Título: Preocupação com decisões do Cade que acabam na Justiça
Autor:
Fonte: Valor Econômico, 26/06/2007, Opinião, p. A14

A Companhia Vale do Rio Doce obteve, na quinta-feira, liminar no Superior Tribunal de Justiça (STJ) que suspende decisão do Conselho Administrativo de Defesa Econômica (Cade) que, no entendimento do colegiado, era essencial para que fosse preservada a livre competição em um dos setores mais importantes da economia. A polêmica começou depois que a Vale comprou oito mineradoras concorrentes.

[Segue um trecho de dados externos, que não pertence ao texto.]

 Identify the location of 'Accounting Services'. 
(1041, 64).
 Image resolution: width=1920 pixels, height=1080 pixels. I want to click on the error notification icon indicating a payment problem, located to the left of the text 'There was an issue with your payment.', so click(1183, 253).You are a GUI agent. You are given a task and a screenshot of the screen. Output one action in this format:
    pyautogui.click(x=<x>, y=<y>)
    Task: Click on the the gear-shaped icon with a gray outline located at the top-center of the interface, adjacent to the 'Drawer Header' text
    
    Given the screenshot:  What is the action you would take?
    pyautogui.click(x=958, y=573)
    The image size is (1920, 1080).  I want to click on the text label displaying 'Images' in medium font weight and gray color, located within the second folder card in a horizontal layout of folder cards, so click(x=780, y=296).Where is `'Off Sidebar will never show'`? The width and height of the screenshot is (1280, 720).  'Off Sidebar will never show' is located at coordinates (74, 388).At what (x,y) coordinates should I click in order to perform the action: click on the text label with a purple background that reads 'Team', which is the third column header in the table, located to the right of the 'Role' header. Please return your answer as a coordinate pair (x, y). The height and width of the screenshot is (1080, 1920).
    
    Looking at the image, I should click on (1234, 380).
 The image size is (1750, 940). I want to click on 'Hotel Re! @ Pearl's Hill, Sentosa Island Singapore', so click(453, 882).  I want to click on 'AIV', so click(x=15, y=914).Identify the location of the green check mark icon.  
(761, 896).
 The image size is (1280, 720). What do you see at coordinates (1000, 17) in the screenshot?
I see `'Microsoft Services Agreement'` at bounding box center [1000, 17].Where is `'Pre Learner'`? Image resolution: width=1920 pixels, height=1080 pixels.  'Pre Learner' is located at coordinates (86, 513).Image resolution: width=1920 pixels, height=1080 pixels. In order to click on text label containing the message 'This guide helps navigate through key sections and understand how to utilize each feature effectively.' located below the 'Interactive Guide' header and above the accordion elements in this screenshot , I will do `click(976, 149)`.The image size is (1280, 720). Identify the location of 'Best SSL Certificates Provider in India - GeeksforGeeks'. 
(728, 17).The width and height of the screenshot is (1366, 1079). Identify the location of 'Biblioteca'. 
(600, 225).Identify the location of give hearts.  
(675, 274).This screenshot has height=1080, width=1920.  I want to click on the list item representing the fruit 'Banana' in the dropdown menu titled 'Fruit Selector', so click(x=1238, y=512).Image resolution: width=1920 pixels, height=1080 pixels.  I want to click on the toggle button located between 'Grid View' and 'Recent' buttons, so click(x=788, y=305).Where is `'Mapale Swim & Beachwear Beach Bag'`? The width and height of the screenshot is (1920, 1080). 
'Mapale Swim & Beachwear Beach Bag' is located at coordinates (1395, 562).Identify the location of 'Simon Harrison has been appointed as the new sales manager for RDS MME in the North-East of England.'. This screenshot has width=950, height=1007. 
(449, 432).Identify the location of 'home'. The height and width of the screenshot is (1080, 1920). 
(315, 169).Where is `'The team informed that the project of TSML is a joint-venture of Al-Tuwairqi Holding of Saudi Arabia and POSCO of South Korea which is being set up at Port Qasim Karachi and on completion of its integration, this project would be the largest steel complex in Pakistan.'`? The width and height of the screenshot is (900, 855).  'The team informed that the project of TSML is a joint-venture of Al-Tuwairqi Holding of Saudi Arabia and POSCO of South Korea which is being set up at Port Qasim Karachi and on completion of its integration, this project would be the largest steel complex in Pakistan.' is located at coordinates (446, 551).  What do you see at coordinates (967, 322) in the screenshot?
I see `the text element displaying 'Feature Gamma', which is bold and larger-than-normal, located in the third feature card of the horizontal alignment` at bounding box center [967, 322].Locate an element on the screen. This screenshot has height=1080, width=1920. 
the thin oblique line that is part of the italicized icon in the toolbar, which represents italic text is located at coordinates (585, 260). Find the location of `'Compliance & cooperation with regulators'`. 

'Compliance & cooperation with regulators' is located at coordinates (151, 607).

Segundo a decisão do Cade, a Vale tem duas opções: a venda da mineradora Ferteco ou a perda do direito de preferência na compra de minério de ferro da Casa de Pedra, mina de propriedade da Companhia Siderúrgica nacional (CSN). Essa não é a primeira vez que o cumprimento - ou a reforma - da decisão é adiado, e certamente não será a última. Liminares vêm procrastinando o desfecho do caso desde o seu julgamento original pelo tribunal de defesa da concorrência, em agosto de 2005.

O episódio também não é único. O Valor mostrou, na sua edição do dia 16 último, que 81,8% das condenações por cartel e práticas anticoncorrenciais são suspensas pela Justiça. De 155 decisões desse gênero, entre 1994 e 2005, somente 25 foram efetivamente cumpridas. Mais preocupante ainda é o fato de que dos casos que foram à Justiça, não se tem conhecimento de algum que tenha tido uma decisão final. Uma condenação do Cade à Xerox, de 1991, tramita até hoje.

O fenômeno vem sendo chamado por especialistas de "judicialização da política da defesa da concorrência". O Cade está se transformando num mero guichê, define o procurador-geral da instituição, Arthur Badin. O "locus" da decisão na área de defesa da concorrência se transfere do Cade para o Poder Judiciário. Naturalmente, não se pretende defender limites ao sagrado direito de as empresas questionarem decisões do Cade na Justiça. A Vale do Rio Doce, por exemplo, pode muito bem ter as suas razões no caso em discussão e, se estiver correta, merece a devida reforma do julgamento original.

A alteração das decisões pelo Judiciário exerce um saudável papel saneador, formando e consolidando jurisprudência na área de defesa da concorrência. Ao fim e ao cabo, contribui para o próprio fortalecimento institucional do Cade - que passa a trabalhar com referenciais legais mais sólidos e, progressivamente, verá cada vez menos as suas decisões serem reformadas por recursos ao Judiciário.

O centro da questão não é exatamente, portanto, a "judicialização da política de defesa da concorrência", mas a carga negativa que, no Brasil, envolve o próprio Judiciário, onde processos demoram até décadas para serem concluídos. No caso do Cade, está em jogo a defesa da concorrência, mas poderia muito bem estar tratando da incerteza jurisdicional sobre qualquer contrato, como empréstimos e financiamentos, que se traduzem em custos maiores para a sociedade. Se praticamente todas as empresas condenadas pelo Cade buscam o Judiciário é porque o preço das manobras protelatórias é baixo, e o retorno, elevado. A indústria de liminares produz um custo que não é adequadamente medido. As empresas que tomam decisões de investimento ficam sem conhecer, ao certo, a política de defesa da concorrência. Os consumidores pagam o excesso de lucro a empresas que exercem poder de mercado ou lançam mão de práticas anticompetitivas.

Embora a situação tenha contornos mais dramáticos no Brasil, país em que o Judiciário é lento, o problema vem preocupando órgãos de defesa da concorrência de todo o mundo. O assunto foi tema da mais recente conferência da rede Internacional de Concorrência, realizada em Moscou. Presente ao encontro, a presidente do Cade, Elizabeth Farina, afirmou que é fundamental o Judiciário e o órgão de defesa da concorrência definirem claramente os seus papéis no julgamento de cartéis, fusões e aquisições. No momento atual, em que se discute uma nova lei de concorrência, seria o caso, por exemplo, de estabelecer penalidades para empresas que recorrem ao Judiciário meramente para adiar o cumprimento das decisões. E limitar as fases dos processos sobre defesa da concorrência - eliminando, por exemplo, as primeiras instâncias da Justiça e concentrando o julgamento no STJ - para evitar a indústria de liminares.